Expansion and Neural Commitment of Human Pluripotent Stem Cells As 3D Suspension Aggregates

Human pluripotent stem cells (hPSC) hold great promise to enable cell therapies, tissue regeneration and a better understanding of embryonic development and cell differentiation. Though great advances have been made in the study of these cells, their translation to the clinic is being hampered by technical issues, particularly related with their large scale expansion and the efficiency of the in vitro differentiation protocols. Therefore, more efficient and cost-effective methodologies need to be developed.

In order to better mimic the in vivo microenvironment, 3D suspension conditions are starting to emerge as a promising alternative to perform the efficient in vitro expansion and controlled differentiation of hPSC. This culture system is based on the formation of cell aggregates initiated by single-cell suspensions, manually dissociated cell clumps or cultured in microwells that allow the formation of aggregates with an homogeneous and controlled size distribution. These culture systems were evaluated and compared in this work to perform the expansion and neural commitment of hPSC lines.

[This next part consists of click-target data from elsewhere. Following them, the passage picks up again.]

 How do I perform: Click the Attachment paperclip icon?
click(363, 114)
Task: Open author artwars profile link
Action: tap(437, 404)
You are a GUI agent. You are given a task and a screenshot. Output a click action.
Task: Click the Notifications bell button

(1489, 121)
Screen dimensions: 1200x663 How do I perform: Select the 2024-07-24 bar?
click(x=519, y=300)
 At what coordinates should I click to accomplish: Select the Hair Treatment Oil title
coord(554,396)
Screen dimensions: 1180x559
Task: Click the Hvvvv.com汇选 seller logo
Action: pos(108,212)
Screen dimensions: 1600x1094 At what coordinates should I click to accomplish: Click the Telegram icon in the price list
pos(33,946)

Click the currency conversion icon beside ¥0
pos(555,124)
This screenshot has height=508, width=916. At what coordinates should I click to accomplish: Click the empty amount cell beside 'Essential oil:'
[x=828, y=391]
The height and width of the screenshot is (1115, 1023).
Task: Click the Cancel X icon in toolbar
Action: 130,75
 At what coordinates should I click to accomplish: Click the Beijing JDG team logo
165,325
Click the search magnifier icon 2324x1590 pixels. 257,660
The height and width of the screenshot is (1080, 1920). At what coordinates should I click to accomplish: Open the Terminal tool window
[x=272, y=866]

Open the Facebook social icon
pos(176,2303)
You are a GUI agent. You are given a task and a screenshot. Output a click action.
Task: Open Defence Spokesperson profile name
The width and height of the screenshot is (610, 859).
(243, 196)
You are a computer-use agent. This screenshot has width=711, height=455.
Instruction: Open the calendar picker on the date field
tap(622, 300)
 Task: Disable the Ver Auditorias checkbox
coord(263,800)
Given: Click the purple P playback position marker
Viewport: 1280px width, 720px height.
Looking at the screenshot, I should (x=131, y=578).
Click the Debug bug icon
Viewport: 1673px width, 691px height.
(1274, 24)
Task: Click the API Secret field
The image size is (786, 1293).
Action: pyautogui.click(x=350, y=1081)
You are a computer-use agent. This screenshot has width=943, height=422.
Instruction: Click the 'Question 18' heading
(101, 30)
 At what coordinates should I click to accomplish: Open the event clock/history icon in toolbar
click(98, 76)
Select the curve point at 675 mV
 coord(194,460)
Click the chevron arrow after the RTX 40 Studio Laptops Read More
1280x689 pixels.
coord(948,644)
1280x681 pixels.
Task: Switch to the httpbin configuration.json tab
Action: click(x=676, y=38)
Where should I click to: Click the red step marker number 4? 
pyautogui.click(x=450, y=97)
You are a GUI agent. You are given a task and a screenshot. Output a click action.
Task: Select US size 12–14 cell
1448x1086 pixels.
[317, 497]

When cultured in the presence of expansion medium, hPSC aggregates derived from single-cell suspensions exhibited a narrow range of size distribution after seven days of culture whereas manual dissociation resulted in a wider range of diameters. To facilitate the study of the effect of aggregate size in the expansion of hPSCs, aggregates ranging from 200 to 5,000 cells per aggregate were formed by changing the initial cell concentration, and forcing the cells to aggregate in AggreWell™ plates. After one week in culture, the fold increase in total cell number changed in an inverse proportion to the aggregate size and, therefore, 200 initial cells per aggregate reached the highest value (16.0±2.7). Manually dissociated aggregates achieved intermediate fold increase values (3.8±1.7), possibly due to aggregate heterogeneity. After three weeks in culture, cells exposed to the three different conditions were analyzed for the expression of pluripotency markers by flow cytometry and at least 90% of the cells were found to retain the expression of OCT4 and TRA-1-60. 

Several methodologies have been applied to induce the neural commitment of hPSC, including the Neural Sphere [Steiner et al., 2010] and the Dual Smad Inhibition [Chambers et al., 2009] methods. Nevertheless, their performance has never been compared side by side. Since the neural sphere induction method requires cells to be cultured for four weeks, the growth of the aggregates is limited to the point where their diameter will condition the diffusion of nutrients, oxygen and metabolites to and from the inner volume of the aggregate. As a result, aggregates with smaller initial sizes, namely 200 and 1,000 cells per aggregate, were shown to lead to higher cell yields (7.6±0.15 and 13.1±1.4, respectively), whereas the final expression of OCT4 for all sizes of aggregates remained below 3% after neural specification. On the other hand, the dual Smad Inhibition method, initially designed to induce neural commitment in monolayer cultures, appears to require a higher initial cell density, attaining higher cell yields when using 5,000 or 10,000 initial cells per aggregate (5.0±0.4 and 6.6±0.5, respectively). Also, when using N2B27 chemically-defined neural induction media supplemented with LDN193189 and SB431542 small molecules, instead of the traditional Knockout serum replacement (KOSR)-supplemented medium, it was possible to decrease the percentage of OCT4-expressing cells from >95% at day 0 to ~30%, after twelve days of neural commitment. Moreover, after replating the cells it was possible to give rise to neural rosette colonies that were tested positive for the expression of the neural markers NESTIN, PAX6, FoxG1 and SOX2, confirming that this process is also suitable to induce hPSC neural commitment in a 3D suspension culture.

References

Chambers, S.M., Fasano, C.A., Papapetrou, E.P., Tomishima, M., Sadelain, M.,Studer, L. Highly efficient neural conversion of human ES and iPS cells by dual inhibition of SMAD signaling. Nat Biotechnol 27, 275-280 (2009).

Steiner, D., Khaner, H., Cohen, M., Even-Ram, S., Gil, Y., Itsykson, P., Turetsky, T., Idelson, M., Aizenman, E., Ram, R., Berman-Zaken, Y.,Reubinoff, B. Derivation, propagation and controlled differentiation of human embryonic stem cells in suspension. Nat Biotechnol 28, 361-364 (2010).